*Task:* Print, exactly as they appear in the listing below, the lines from the line with "Click the User column" to the line with "251x559 pixels.", with both end lines kept.

*Given data:*

BEGIN

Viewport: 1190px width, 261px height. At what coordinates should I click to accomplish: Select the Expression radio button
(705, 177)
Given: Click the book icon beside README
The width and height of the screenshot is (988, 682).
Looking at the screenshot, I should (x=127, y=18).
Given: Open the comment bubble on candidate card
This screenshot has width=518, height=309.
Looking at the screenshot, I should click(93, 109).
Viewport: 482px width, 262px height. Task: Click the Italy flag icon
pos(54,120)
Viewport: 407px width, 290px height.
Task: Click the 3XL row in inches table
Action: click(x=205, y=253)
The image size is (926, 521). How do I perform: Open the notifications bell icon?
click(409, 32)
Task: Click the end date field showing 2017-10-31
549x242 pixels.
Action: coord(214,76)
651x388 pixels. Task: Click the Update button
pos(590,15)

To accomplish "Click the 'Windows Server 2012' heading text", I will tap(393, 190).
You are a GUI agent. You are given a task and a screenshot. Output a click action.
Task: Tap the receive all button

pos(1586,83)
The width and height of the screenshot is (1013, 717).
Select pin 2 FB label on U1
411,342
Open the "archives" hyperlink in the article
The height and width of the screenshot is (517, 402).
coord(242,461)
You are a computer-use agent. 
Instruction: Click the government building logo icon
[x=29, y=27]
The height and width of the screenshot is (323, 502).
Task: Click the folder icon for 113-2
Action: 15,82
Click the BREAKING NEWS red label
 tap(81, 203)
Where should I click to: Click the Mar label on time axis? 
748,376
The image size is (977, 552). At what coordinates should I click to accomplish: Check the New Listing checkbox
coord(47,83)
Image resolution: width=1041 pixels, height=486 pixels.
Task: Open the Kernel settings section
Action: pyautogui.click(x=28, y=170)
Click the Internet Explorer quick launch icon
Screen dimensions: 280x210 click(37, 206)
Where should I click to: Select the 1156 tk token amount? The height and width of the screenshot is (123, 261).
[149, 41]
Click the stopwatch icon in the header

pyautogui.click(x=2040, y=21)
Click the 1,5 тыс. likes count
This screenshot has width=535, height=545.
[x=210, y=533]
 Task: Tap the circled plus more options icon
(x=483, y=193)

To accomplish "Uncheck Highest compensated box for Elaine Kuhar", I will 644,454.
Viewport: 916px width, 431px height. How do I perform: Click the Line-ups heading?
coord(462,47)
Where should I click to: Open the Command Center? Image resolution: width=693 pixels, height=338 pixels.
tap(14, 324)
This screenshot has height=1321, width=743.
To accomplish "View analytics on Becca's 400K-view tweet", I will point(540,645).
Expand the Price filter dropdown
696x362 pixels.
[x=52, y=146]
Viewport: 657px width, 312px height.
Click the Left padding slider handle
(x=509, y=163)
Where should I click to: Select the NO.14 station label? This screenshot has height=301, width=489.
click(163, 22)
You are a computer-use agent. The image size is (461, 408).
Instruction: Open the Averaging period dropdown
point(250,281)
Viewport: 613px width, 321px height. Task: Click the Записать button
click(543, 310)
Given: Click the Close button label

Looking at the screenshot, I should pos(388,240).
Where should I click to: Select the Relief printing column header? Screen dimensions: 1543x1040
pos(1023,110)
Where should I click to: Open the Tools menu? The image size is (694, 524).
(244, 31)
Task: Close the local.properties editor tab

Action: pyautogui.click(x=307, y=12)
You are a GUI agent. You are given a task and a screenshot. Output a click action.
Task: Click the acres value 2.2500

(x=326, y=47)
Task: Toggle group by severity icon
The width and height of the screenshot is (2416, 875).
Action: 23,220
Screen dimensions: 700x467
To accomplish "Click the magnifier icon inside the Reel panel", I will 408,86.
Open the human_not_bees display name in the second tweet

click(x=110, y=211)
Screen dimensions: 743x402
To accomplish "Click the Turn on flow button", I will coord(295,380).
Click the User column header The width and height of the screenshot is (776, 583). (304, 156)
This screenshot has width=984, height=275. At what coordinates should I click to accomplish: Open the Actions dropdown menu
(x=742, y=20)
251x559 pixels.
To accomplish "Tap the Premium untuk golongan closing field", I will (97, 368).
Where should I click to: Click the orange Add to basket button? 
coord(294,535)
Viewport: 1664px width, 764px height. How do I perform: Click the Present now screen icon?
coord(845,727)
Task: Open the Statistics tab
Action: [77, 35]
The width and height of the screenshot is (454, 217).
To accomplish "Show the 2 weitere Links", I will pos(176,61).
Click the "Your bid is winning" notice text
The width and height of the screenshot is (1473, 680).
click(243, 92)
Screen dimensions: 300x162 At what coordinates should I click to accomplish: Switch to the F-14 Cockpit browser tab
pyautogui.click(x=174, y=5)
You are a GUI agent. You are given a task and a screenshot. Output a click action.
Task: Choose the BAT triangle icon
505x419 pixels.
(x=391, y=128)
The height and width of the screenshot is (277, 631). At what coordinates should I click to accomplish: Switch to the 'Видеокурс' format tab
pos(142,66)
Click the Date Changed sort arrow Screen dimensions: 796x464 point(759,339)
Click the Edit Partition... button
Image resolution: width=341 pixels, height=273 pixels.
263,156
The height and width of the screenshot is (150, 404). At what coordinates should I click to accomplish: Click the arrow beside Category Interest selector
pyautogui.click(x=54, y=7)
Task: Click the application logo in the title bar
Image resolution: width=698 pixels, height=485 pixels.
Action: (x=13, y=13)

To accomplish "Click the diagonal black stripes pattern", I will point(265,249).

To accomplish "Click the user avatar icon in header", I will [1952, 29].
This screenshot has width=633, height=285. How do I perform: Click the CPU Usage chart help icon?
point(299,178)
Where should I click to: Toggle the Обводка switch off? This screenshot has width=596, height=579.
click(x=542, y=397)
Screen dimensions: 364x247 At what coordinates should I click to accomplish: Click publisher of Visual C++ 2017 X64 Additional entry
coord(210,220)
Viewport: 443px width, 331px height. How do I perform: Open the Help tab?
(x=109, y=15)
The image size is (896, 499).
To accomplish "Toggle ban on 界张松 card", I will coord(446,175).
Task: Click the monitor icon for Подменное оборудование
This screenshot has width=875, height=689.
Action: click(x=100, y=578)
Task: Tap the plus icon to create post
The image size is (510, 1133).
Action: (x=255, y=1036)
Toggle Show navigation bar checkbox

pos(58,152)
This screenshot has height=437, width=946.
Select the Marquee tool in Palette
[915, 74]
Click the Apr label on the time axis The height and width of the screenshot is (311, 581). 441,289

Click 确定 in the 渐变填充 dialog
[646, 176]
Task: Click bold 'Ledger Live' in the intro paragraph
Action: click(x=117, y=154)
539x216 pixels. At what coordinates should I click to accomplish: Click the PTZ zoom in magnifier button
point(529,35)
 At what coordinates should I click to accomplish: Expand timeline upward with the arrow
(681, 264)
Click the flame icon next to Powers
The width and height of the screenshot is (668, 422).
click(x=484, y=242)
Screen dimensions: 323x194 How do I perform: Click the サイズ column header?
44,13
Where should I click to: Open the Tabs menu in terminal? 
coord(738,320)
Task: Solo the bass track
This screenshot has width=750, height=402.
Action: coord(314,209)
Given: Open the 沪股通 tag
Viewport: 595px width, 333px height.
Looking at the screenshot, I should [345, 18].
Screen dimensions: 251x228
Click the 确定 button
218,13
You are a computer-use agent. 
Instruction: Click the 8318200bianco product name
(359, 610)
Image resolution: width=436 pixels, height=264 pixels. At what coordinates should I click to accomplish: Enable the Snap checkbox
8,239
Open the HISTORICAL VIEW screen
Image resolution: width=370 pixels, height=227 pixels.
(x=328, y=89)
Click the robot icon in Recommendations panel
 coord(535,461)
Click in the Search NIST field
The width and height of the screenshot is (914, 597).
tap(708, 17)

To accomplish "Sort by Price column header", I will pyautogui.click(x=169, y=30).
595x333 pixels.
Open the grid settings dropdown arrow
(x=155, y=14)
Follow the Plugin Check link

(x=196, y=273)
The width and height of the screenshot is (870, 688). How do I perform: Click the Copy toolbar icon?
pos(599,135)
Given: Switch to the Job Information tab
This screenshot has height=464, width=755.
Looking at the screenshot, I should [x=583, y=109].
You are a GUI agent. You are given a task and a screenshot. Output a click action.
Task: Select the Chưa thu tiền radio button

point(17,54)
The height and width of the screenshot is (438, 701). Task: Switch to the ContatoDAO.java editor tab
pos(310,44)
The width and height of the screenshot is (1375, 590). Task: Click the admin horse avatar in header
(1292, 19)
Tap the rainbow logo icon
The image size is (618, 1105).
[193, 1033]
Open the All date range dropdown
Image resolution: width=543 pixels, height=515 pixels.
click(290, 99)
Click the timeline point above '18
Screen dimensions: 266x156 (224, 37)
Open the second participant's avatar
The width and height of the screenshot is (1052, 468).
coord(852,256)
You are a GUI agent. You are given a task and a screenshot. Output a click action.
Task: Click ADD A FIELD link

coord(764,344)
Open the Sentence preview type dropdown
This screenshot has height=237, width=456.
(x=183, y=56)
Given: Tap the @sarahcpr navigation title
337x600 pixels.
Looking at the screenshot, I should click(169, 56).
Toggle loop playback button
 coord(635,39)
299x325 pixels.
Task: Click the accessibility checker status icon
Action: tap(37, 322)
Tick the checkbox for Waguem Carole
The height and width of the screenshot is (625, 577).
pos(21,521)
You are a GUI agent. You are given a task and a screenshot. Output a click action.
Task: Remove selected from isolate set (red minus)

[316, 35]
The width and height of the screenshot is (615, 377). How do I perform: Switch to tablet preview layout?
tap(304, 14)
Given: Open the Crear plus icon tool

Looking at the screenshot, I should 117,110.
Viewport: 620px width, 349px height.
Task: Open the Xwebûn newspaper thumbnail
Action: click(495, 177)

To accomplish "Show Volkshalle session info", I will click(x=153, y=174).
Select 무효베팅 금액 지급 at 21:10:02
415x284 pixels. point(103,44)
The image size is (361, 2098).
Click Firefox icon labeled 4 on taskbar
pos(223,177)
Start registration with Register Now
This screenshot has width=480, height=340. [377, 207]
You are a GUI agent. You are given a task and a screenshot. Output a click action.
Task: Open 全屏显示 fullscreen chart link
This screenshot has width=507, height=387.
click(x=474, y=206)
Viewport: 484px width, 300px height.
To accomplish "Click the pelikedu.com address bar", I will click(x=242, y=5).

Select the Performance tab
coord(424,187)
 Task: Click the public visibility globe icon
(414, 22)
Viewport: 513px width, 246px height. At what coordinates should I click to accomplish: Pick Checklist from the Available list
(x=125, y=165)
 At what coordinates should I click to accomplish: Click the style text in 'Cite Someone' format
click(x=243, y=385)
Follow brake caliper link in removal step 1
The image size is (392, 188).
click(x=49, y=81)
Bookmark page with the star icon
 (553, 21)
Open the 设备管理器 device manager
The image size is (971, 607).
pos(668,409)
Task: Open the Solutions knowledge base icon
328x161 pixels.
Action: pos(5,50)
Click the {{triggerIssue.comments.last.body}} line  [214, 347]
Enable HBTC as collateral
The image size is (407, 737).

END

*Response below:*
Click the User column header The width and height of the screenshot is (776, 583). (304, 156)
This screenshot has width=984, height=275. At what coordinates should I click to accomplish: Open the Actions dropdown menu
(x=742, y=20)
251x559 pixels.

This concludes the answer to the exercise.